◆ EXTRAIT DE LA PAGE:

***

Sur BFM Business, il y a quelques semaines, l’économiste Christian Saint-Etienne, professeur titulaire de la Chaire d’économie industrielle au Conservatoire National des Arts et Métiers depuis 2009, conseiller de Paris et membre des Républicains, a délivré une information détonante, qui curieusement n’a pas été reprise.
Christian Saint-Etienne a dévoilé l’existence de groupes d’experts intergouvernementaux et au sein de la BCE qui travailleraient de façon confidentielle sur différents scénarios, en cas de survenance d’une nouvelle crise, et cette fois-ci majeure, de l’euro.
La forte baisse de l’euro par rapport au dollar sur la période récente peut donner à penser que l’union monétaire bénéficie d’un répit.
Une anomalie générale et deux problèmes de fond
Comme le faisait remarquer Jean-Marc Daniel, X-ENSAE, professeur à ESCP-Europe, globalement, les comptes extérieurs de la Zone euro sont excédentaires. Ce qui signifie que tous ensemble nous vendons plus de biens et services que nous n’en achetons en dehors de nos frontières élargies. Jean-Marc Daniel jugeait donc le niveau actuel de l’euro « bizarre ».
En effet, dans un monde « normal » (si tant est que cette expression ait un sens en économie en ces temps de politiques monétaires « non conventionnelles »…), cette situation d’excédent commercial devrait pousser l’euro à s’apprécier.

***

◆ SECTION DES DONNÉES:
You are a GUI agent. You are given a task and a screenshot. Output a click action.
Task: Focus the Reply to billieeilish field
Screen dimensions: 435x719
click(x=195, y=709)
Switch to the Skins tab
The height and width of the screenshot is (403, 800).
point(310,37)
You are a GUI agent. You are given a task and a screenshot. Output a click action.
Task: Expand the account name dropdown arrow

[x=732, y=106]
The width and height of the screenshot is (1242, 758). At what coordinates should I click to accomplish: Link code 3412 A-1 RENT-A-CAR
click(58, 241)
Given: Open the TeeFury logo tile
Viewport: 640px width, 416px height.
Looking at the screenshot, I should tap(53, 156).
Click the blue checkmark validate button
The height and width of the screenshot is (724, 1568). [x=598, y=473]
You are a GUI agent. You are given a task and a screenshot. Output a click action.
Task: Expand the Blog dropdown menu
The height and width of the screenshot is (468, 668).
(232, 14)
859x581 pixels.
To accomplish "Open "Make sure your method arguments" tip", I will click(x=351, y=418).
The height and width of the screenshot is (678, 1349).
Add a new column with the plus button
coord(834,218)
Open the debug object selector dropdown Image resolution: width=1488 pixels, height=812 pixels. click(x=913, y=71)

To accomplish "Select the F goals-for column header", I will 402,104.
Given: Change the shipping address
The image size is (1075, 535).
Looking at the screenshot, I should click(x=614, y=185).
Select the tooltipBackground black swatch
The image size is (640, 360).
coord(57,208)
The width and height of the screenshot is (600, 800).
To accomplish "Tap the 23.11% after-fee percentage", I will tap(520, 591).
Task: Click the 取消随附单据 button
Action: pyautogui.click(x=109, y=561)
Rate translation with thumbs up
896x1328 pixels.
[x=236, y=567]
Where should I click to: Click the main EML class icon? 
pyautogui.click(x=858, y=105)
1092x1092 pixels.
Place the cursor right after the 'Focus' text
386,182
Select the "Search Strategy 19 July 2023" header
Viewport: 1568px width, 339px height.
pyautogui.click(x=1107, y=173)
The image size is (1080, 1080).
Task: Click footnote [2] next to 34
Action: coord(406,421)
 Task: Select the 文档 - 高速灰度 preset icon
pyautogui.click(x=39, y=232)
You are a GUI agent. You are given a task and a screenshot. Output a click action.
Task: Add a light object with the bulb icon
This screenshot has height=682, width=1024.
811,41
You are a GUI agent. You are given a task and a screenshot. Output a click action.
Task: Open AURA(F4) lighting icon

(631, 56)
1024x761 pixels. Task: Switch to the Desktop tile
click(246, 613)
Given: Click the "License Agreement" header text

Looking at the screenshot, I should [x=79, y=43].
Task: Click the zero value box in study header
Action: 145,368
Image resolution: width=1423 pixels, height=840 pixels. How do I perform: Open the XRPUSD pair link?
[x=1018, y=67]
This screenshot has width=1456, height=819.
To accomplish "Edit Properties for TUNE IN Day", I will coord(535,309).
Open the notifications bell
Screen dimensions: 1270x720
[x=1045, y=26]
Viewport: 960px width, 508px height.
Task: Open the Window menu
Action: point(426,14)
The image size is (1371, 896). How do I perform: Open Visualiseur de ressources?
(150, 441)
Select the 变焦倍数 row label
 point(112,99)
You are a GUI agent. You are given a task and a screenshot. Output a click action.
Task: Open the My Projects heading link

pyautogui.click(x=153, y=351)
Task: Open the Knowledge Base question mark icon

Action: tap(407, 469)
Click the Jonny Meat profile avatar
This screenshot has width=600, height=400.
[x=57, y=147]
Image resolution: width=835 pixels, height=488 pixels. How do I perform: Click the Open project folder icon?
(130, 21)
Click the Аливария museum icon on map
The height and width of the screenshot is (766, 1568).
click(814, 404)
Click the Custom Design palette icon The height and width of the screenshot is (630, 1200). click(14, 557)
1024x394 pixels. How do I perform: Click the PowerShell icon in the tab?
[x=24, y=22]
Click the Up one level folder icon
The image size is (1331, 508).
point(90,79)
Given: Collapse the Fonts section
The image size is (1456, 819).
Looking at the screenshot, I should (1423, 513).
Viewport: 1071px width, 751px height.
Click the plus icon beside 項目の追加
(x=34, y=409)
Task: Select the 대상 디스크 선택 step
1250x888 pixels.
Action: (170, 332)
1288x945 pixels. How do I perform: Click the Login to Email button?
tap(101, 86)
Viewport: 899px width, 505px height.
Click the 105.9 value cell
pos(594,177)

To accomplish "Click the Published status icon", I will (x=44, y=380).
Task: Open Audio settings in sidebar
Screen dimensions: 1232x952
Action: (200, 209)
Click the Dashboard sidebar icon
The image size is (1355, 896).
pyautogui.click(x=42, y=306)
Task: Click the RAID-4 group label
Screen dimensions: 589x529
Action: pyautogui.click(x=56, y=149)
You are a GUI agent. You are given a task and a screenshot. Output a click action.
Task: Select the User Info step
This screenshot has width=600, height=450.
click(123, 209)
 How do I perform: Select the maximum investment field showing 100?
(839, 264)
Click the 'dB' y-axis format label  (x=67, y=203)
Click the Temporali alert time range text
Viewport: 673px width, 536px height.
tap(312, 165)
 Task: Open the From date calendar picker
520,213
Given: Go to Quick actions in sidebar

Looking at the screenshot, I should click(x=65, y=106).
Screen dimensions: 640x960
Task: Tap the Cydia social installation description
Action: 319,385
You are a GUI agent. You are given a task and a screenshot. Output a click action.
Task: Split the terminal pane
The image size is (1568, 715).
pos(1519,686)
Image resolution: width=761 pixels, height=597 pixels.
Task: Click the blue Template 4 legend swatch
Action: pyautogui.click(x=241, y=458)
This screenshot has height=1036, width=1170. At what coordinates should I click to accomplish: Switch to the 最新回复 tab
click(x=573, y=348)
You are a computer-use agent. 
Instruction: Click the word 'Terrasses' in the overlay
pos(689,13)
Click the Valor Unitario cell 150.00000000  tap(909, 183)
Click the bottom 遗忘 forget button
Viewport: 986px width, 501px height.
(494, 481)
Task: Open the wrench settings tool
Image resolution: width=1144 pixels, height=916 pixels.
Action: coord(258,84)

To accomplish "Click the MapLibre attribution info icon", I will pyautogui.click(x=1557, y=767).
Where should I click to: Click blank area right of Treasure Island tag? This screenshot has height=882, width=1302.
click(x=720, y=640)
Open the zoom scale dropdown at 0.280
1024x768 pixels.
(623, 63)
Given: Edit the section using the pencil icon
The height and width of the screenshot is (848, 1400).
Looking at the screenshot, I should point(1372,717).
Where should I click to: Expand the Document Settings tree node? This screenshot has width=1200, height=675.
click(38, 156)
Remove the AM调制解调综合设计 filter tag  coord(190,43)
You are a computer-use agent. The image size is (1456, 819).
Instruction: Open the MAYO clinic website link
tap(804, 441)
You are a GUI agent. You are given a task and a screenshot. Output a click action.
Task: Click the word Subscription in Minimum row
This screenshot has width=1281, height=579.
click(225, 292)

***

◆ DÉFI 1:
Dans le listing, reprends tout ce qui va de la ligne contenant « Open the debug » jusqu'à la ligne contenant « coord(57,208) », ces deux lignes comprises. Présente-les sous forme de liste JSON de chaînes, une chaîne par ligne, sans les lignes vides.
◆ DÉFI 2:
Rédige la suite du texte sur la situation de l'euro, à partir de sa dernière phrase.

◆ RÉPONSE FINALE 1:
[
  "Open the debug object selector dropdown Image resolution: width=1488 pixels, height=812 pixels. click(x=913, y=71)",
  "To accomplish \"Select the F goals-for column header\", I will 402,104.",
  "Given: Change the shipping address",
  "The image size is (1075, 535).",
  "Looking at the screenshot, I should click(x=614, y=185).",
  "Select the tooltipBackground black swatch",
  "The image size is (640, 360).",
  "coord(57,208)"
]

◆ RÉPONSE FINALE 2:
Mais France et Italie continuent à importer plus qu’elles n’exportent, tandis que l’industrie allemande exporte de plus en plus, bénéficiant d’un euro trop faible pour elle, contrairement aux deux premiers cités.
L’Allemagne, du fait de sa démographie vieillissante, a surtout besoin de se créer des revenus en dehors de ses frontières pour financer les retraites de ses seniors. Avoir chez elle des usines qui tournent à plein régime alors que la main-d’oeuvre domestique manque n’est peut-être pas la meilleure solution.
Enfin, la situation financière de certains membres, comme celle de la Grèce, malgré les plans d’aide à répétition, mais aussi celle de l’Italie, troisième puissance économique de la Zone euro, reste préoccupante.
Comme Alain Madelin, ancien ministre, le rappelait encore récemment, la crise de l’euro « n’est pas derrière nous mais devant nous ».
Christian Saint-Etienne envisage deux scénarios principaux.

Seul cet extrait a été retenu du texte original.